本文档意图可以帮助我们快速了解并基于DMASM的DSC集群动态扩展节点的实践操作流程。同时目前基于DMASM镜像的DSC集群不支持动态扩展节点。
DSC集群支持动态扩展,但每次扩展只能在原有基础上增加一个节点。同时需确保集群所有节点都为OK状态,所有的数据库实例都处于OPEN状态,并且可以正常访问。
在实际项目实践中的DSC使用中我们大多数会选择两节点的集群进行初步的搭建,在后续使用中因用户或者业务量的需求,我们需要保障原有业务不受太大的影响,且需要第三节点的加入完成集群的扩容,所以我们可以用到DSC的动态节点拓展。
注:在动态拓展的后续过程中,第三节点的加入会导致原有的节点出现数据库挂起状态无法对外提供服务,但此过程持续较短,具体恢复时间长短需根据具体环境和数据量而定。
下面介绍下DSC两节点集群扩展为DSC集群三节点,整体扩展流程及操作步骤,搭建环境过程省略。
已搭建完成的 DMDSC 集群实例名为 DSC0、DSC1,在此基础上扩展一个节点 DSC2。
机器上使用 DMASMCMD 工具 export 出备份 dmdcr_cfg_bak.ini,命令如下:
export dcrdisk ‘/dev/asmdisk/dmdcr01’ to ‘/home/dmdba/dmdcr_cfg_bak.ini’
[dmdba@dsc01:~]$ dmasmcmd
ASM>
ASM>export dcrdisk '/dev/asmdisk/dmdcr01' to '/home/dmdba/dmdcr_cfg_bak.ini'
ASMCMD export DCRDISK success.
Used time: 32.348(ms).

········

◆ 任务要求
能逐字引用上面这段DSC集群动态扩展说明中从“DSC集群支持动态扩展,但每”到“操作步骤,搭建环境过程省略。”的部分吗?

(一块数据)
········

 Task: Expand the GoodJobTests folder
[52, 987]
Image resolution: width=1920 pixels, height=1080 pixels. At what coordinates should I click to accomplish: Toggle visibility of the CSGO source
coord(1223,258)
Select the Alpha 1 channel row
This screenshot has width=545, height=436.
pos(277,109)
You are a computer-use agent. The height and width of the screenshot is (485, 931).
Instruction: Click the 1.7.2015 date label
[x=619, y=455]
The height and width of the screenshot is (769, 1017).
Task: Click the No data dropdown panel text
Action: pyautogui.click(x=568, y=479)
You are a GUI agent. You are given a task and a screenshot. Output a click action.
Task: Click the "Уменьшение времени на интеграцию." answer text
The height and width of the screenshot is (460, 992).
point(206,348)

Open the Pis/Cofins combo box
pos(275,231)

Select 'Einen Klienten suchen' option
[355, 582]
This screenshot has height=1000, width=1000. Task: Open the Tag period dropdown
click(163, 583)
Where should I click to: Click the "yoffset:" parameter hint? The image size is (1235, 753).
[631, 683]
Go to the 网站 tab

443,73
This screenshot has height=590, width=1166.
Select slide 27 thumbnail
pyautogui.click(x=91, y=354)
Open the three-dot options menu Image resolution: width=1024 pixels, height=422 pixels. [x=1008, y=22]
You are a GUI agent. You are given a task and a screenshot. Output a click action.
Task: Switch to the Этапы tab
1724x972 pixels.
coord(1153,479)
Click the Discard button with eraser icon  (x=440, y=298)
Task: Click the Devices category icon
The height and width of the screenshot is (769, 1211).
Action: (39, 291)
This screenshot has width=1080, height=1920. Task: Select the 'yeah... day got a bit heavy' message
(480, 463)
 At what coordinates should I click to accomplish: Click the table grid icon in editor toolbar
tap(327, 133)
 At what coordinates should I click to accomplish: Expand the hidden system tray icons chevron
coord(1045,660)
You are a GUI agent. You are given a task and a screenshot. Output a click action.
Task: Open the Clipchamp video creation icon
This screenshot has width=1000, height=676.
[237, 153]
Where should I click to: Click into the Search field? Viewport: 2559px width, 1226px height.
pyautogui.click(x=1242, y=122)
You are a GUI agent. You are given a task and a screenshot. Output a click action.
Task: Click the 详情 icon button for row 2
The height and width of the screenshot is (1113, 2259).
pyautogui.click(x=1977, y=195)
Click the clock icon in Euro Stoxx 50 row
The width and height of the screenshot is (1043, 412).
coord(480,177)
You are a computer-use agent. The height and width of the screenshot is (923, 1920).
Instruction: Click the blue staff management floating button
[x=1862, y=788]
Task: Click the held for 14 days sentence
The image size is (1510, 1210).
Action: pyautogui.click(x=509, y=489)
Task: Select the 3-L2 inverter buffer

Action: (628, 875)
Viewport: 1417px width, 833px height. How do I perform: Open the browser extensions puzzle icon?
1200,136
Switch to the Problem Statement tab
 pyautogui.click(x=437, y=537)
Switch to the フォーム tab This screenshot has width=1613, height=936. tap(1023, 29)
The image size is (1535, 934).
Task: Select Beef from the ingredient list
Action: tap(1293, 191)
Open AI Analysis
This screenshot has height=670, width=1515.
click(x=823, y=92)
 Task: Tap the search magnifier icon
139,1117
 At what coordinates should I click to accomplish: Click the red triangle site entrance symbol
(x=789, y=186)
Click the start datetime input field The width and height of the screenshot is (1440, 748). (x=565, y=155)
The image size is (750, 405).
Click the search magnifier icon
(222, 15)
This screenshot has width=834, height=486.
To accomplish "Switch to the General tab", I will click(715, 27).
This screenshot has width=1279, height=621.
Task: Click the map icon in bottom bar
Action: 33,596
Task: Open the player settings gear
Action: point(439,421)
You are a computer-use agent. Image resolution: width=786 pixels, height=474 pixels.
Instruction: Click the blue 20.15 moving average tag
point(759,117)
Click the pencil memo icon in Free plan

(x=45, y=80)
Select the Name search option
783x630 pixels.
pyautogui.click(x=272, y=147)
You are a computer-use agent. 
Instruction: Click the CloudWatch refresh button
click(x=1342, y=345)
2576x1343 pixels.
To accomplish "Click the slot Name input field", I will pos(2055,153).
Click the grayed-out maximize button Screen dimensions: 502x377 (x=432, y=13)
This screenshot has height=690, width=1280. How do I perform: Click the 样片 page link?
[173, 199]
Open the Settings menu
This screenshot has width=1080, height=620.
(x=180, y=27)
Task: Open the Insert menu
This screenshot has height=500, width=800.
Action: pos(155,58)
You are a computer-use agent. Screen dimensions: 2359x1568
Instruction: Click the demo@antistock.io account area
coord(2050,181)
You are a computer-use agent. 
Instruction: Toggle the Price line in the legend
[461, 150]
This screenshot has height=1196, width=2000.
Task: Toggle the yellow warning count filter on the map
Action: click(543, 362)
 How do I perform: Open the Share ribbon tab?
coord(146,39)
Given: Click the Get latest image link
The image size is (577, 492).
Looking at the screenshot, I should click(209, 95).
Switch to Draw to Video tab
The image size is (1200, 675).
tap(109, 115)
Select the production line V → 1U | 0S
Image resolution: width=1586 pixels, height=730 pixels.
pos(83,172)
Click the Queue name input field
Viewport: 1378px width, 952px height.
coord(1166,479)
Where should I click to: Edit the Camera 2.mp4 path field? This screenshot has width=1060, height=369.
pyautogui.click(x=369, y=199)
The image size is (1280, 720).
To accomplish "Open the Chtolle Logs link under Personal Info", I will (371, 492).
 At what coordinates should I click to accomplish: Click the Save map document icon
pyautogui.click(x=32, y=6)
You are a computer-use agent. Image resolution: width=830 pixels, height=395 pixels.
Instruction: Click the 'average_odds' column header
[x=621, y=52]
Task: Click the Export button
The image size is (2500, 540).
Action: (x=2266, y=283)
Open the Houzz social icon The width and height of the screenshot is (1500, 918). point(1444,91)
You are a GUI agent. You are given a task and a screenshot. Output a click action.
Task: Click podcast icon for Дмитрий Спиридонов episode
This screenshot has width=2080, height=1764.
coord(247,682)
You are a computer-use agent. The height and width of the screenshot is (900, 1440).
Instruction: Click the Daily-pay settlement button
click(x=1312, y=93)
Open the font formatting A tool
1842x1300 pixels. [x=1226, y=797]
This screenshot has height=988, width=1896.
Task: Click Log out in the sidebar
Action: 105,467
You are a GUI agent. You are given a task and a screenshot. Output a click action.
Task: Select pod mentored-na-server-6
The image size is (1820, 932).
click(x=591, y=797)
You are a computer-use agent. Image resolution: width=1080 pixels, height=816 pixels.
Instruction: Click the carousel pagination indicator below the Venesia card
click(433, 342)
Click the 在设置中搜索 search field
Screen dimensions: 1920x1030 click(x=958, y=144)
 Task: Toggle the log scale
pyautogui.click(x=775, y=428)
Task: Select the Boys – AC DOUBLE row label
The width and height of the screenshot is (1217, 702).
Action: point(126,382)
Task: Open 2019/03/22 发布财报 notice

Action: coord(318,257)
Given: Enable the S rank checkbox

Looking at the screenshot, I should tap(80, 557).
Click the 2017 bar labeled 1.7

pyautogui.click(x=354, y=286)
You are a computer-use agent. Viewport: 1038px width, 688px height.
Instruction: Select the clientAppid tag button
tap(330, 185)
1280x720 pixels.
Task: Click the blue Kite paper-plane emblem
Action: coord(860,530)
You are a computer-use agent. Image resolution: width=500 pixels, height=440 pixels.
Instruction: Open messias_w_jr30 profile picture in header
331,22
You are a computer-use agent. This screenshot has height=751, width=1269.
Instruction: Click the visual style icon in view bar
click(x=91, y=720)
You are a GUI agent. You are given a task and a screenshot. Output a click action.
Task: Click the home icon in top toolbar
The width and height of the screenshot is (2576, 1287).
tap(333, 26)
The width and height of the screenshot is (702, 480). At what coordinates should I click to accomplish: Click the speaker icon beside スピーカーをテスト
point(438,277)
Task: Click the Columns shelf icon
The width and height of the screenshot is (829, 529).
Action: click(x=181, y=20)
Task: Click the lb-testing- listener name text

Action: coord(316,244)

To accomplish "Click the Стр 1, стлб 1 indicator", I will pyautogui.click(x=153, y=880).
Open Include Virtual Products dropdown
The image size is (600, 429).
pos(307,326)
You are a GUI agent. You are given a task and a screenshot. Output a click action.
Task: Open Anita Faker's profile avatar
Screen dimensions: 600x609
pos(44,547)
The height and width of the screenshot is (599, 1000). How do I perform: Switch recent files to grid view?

········

◆ 任务答复
DSC集群支持动态扩展,但每次扩展只能在原有基础上增加一个节点。同时需确保集群所有节点都为OK状态,所有的数据库实例都处于OPEN状态,并且可以正常访问。
在实际项目实践中的DSC使用中我们大多数会选择两节点的集群进行初步的搭建,在后续使用中因用户或者业务量的需求,我们需要保障原有业务不受太大的影响,且需要第三节点的加入完成集群的扩容,所以我们可以用到DSC的动态节点拓展。
注:在动态拓展的后续过程中,第三节点的加入会导致原有的节点出现数据库挂起状态无法对外提供服务,但此过程持续较短,具体恢复时间长短需根据具体环境和数据量而定。
下面介绍下DSC两节点集群扩展为DSC集群三节点,整体扩展流程及操作步骤,搭建环境过程省略。